**Assignment**. An exact copy of every entry is required, without the pictures.

Collected data entries
╔══
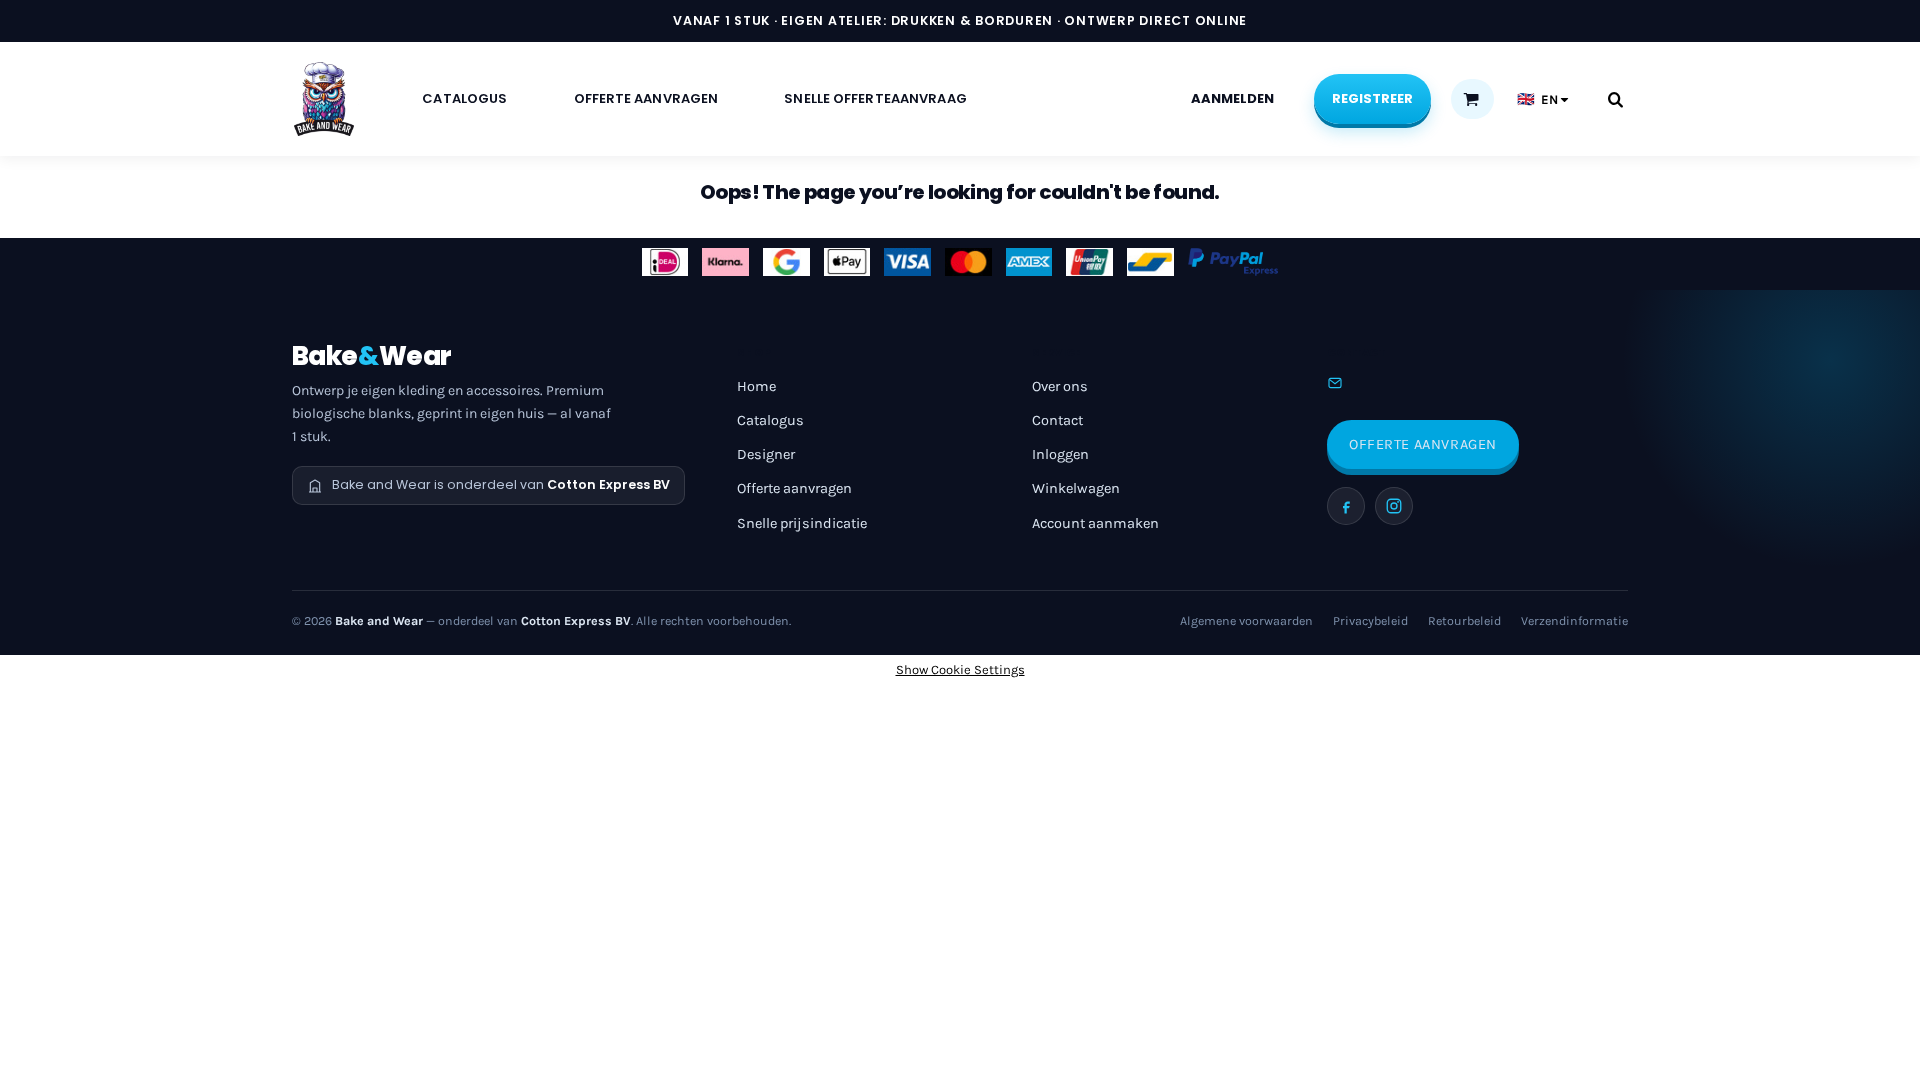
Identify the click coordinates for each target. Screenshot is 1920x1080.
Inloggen (1060, 454)
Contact (1057, 420)
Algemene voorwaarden (1246, 621)
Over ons (1060, 386)
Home (756, 386)
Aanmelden (1232, 98)
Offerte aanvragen (794, 488)
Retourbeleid (1464, 621)
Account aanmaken (1095, 523)
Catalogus (770, 420)
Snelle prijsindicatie (802, 523)
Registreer (1372, 98)
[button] (1471, 99)
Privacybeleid (1370, 621)
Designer (766, 454)
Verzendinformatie (1574, 621)
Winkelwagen (1076, 488)
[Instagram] (1394, 506)
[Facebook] (1346, 506)
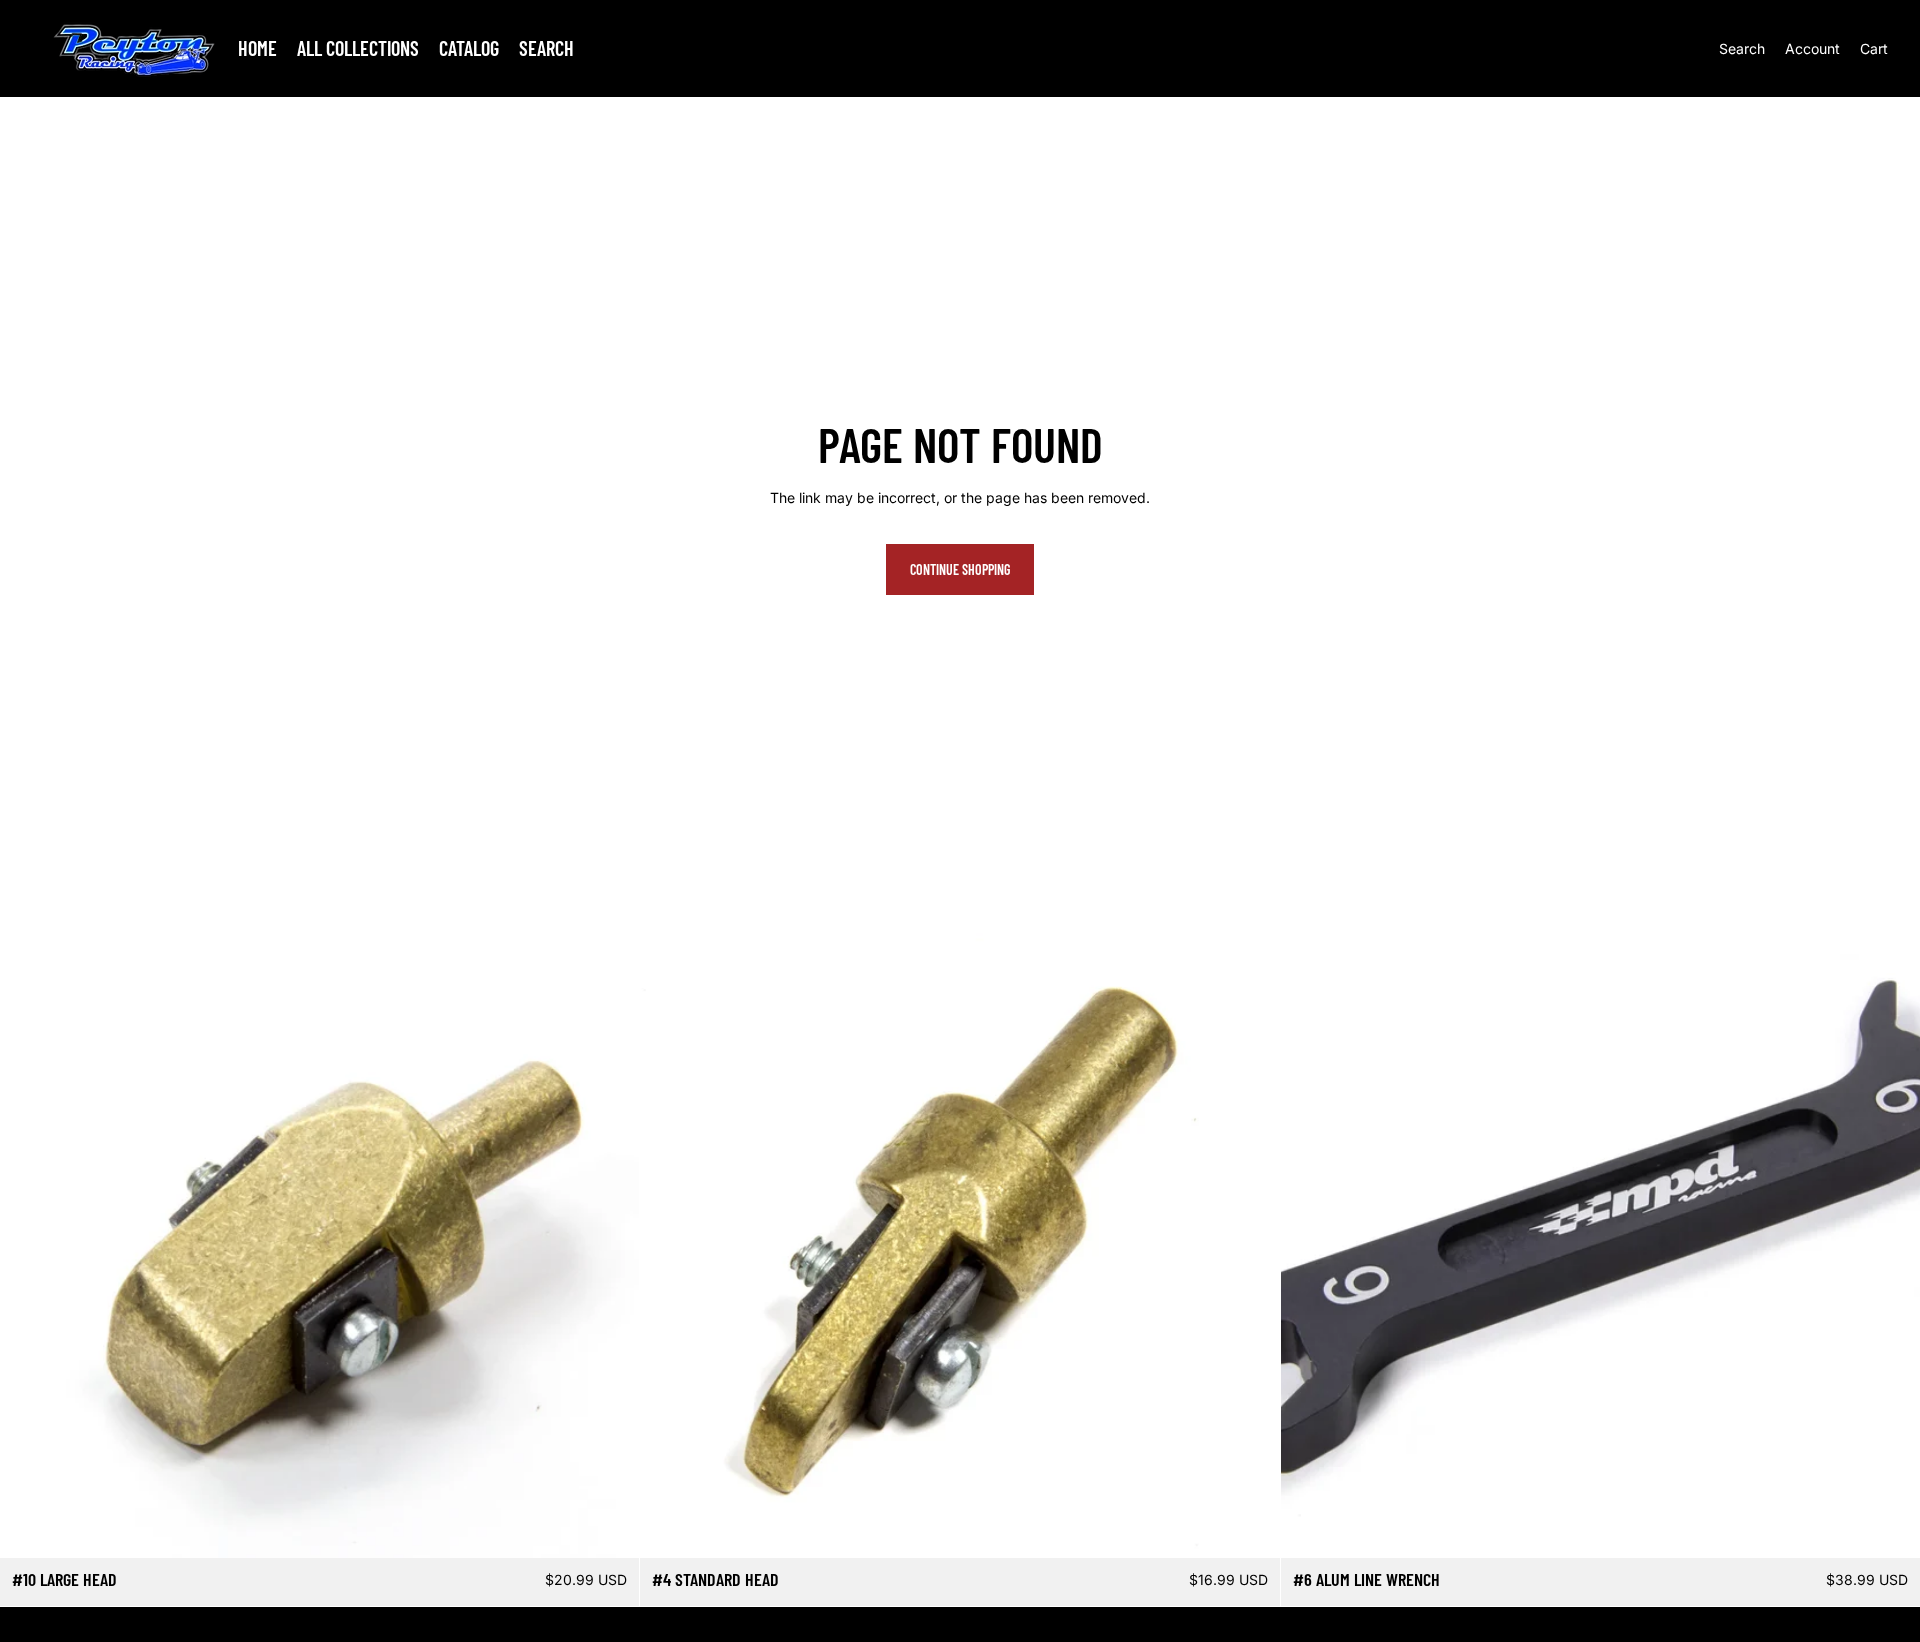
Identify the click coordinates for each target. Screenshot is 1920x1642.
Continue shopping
╚══
**Task response**.
Identify the click coordinates for each target. Screenshot is 1920x1080.
Inloggen (1060, 454)
Contact (1057, 420)
Algemene voorwaarden (1246, 621)
Over ons (1060, 386)
Home (756, 386)
Aanmelden (1232, 98)
Offerte aanvragen (794, 488)
Retourbeleid (1464, 621)
Account aanmaken (1095, 523)
Catalogus (770, 420)
Snelle prijsindicatie (802, 523)
Registreer (1372, 98)
[button] (1471, 99)
Privacybeleid (1370, 621)
Designer (766, 454)
Verzendinformatie (1574, 621)
Winkelwagen (1076, 488)
[Instagram] (1394, 506)
[Facebook] (1346, 506)
Identify the click coordinates for each target. Screenshot is 1920x1642.
Continue shopping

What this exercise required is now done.